• 課題文
ジョージアの古都・トビリシの旧市街の片隅。79歳を迎えた作家エレネの元へ、娘の姑で、ソヴィエト時代に政府の高官だったミランダが引っ越してくる。そこへ突然、60年前の恋人アルチルから電話がかかってきて‥‥。ジョージアの激動の時代を生きた3人の過去が明らかになっていくというストーリー。自身の母もスターリンの大粛清で流刑された経験を持つゴゴベリゼ監督が、自分の経験を投影しながら過去との和解をテーマに描いた。

公開された予告映像は、主人公の女性作家エレネがキーボードを叩くシーンから始まり、風に揺れる花瓶の花、エレネの母親が監獄で作ったという人形、中庭のあるトビリシの伝統的集合住宅などが映し出される。

タイトルの『金の糸』には、日本の「金継ぎ」から着想を得て、“未来を見るために過去を金で修復する”という意味がこめられており、“金継ぎ”を元にしたアートに重ねられた「過去に囚われても過去を壊してもいけない 金で継ぎ合わせるの」という言葉からは本作のテーマが浮かび上がる。繰り返し流れる美しい音楽は、2019年に惜しまれつつ亡くなった国際的なジョージア人作曲家ギヤ・カンチェリによるもの。主役のエレネは、『ロビンソナーダ』で知られるジョージア映画界の重鎮ナナ・ジョルジャゼ監督が演じている。あわせて場面写真も公開された。

映画『金の糸』は、2022年2月26日(土)より岩波ホールほか全国公開。

作品情報
映画『金の糸』

• 指示 1
記録のうち、"Where should I"を含む行から記録の末尾までを、両端も含めてそのまま書き写しなさい。画像は解答に含めないこと。

• 記録
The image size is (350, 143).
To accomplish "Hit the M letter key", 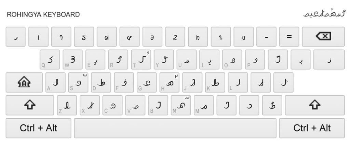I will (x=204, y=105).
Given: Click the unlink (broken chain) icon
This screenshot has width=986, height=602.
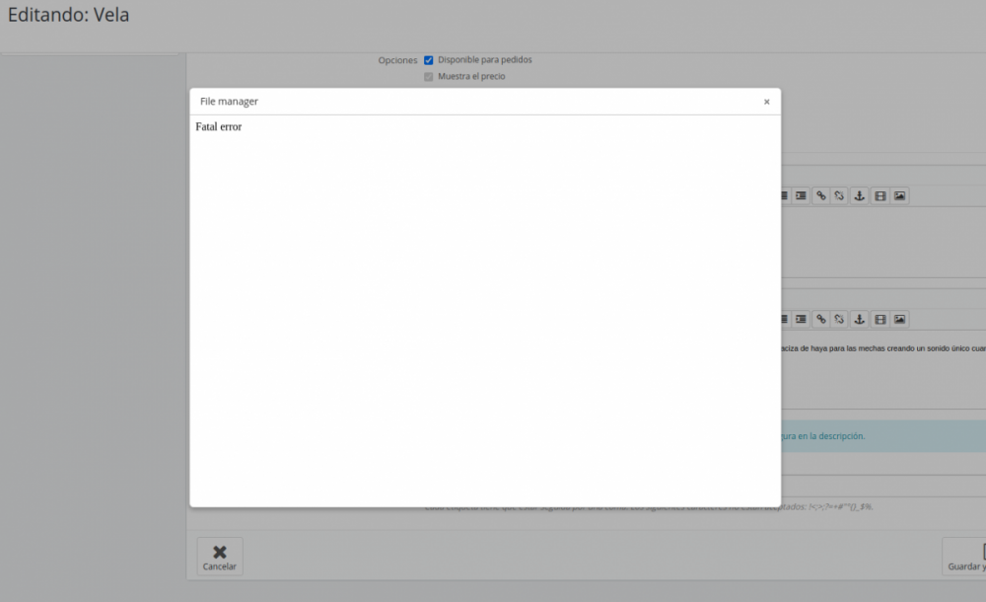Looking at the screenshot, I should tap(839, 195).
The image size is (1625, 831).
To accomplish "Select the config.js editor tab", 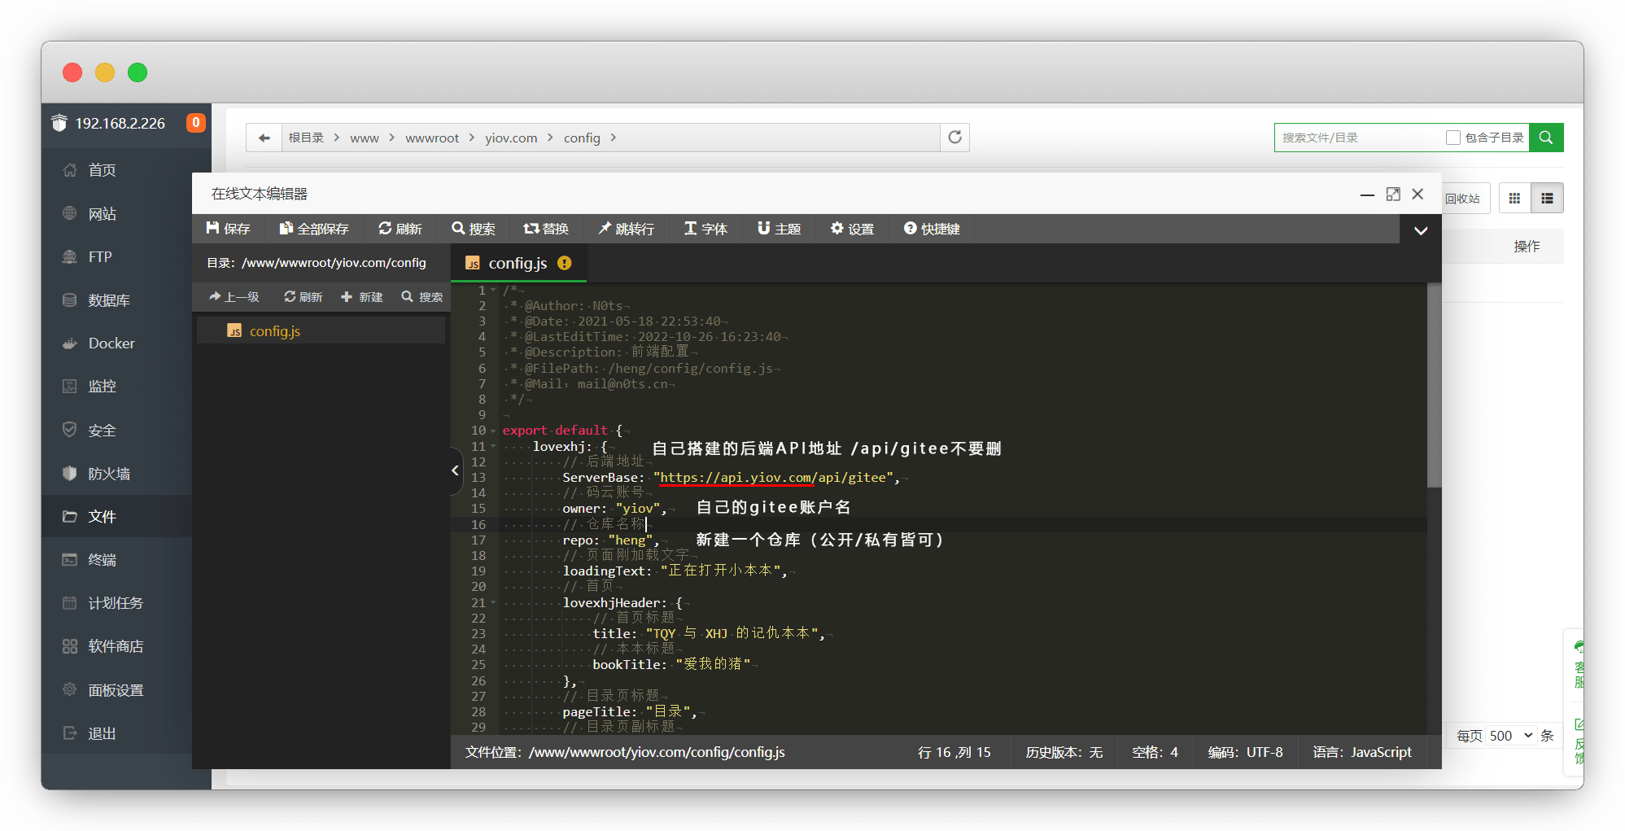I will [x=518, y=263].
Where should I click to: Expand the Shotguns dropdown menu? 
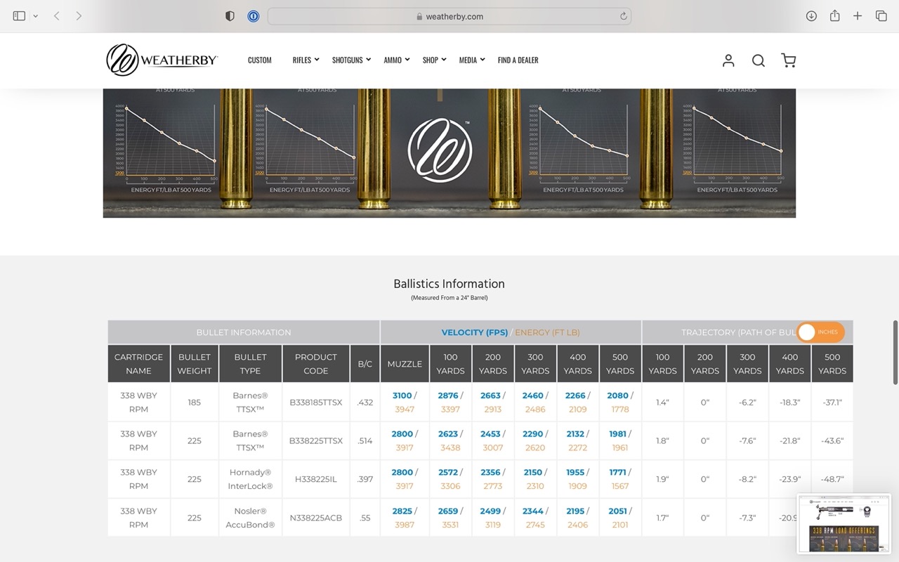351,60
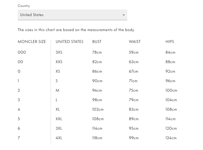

• 指示 2
映画『金の糸』を紹介する課題文の内容を二文で要約しなさい。

• 解答 1
Where should I click to: Expand the Shotguns dropdown menu? 
351,60

• 解答 2
映画『金の糸』は、トビリシの旧市街に暮らす79歳の作家エレネのもとへ元政府高官のミランダが引っ越してきて、60年前の恋人アルチルから電話がかかり、激動の時代を生きた3人の過去が明らかになっていく物語で、ゴゴベリゼ監督が過去との和解をテーマに描いた作品である。タイトルには日本の「金継ぎ」から着想を得た「未来を見るために過去を金で修復する」という意味がこめられており、本作は2022年2月26日より岩波ホールほかで全国公開される。